Households and clinics improvise amid chronic blackouts
Myanmar is rapidly embracing small-scale solar power as civil war, sanctions and fuel shortages push the country’s electricity system to the brink. After Thailand cut power exports across the western border this year to squeeze criminal scam networks, communities in towns such as Myawaddy saw already unreliable supply deteriorate further. Hospitals, clinics and local government offices began installing rooftop panels to keep essential services running, while small businesses turned to solar to preserve food stocks and run payment systems. Residents interviewed by local intermediaries describe a sharp shift: where diesel generators once dominated, three out of four households in some areas now rely in part on solar panels and batteries.
The World Bank estimates Myanmar’s operating power capacity fell back to around 2015 levels by 2024, as conflict, lack of foreign currency and sanctions crippled maintenance of gas-fired plants and transmission lines. A shortage of natural gas—the country’s main fuel for large power stations—has forced the junta to cut liquefied natural gas imports, while attacks on infrastructure have further destabilised the grid. In this vacuum, cheap panels from Chinese manufacturers have poured in, with imports more than doubling in the first nine months of 2025 compared with pre-pandemic levels. For many households, a basic solar-plus-battery kit costing under $1,000 is still expensive but preferable to a small diesel generator that can cost several times more once fuel is included.

Necessity, not climate ambition, drives the solar surge
Analysts say Myanmar is a striking example of how fragile grids in lower- and lower-middle-income countries are pushing ordinary consumers to become their own power providers. Similar trends are emerging in Pakistan, Sri Lanka, Iraq and Afghanistan, where unreliable utilities and rising tariffs are nudging families and businesses toward rooftop solutions. In Myanmar’s case, residents stress that the shift is not driven by climate policy or green branding. For them, solar is simply the cheapest and most practical way to keep the lights on in a war-torn state where government institutions are either absent or distrusted.

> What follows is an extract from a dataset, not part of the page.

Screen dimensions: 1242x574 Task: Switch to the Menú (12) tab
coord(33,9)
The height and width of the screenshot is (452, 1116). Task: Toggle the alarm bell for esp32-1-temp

The boom carries broader implications for energy planning. As more homes and businesses go partially off-grid, utilities can lose higher-paying customers, leaving fewer people to shoulder the cost of maintaining lines and power plants. That may force price hikes on those who remain dependent on the grid, deepening inequality between households that can afford solar kits and those that cannot. At the same time, the spread of small systems complicates efforts to forecast fuel demand and manage voltage on already stressed networks. For Myanmar, however, the immediate priority is survival. In the absence of political stability and large-scale investment, a patchwork of rooftop panels, storage batteries and improvised wiring has become the backbone of everyday life, even if it offers only a few hours of power each day.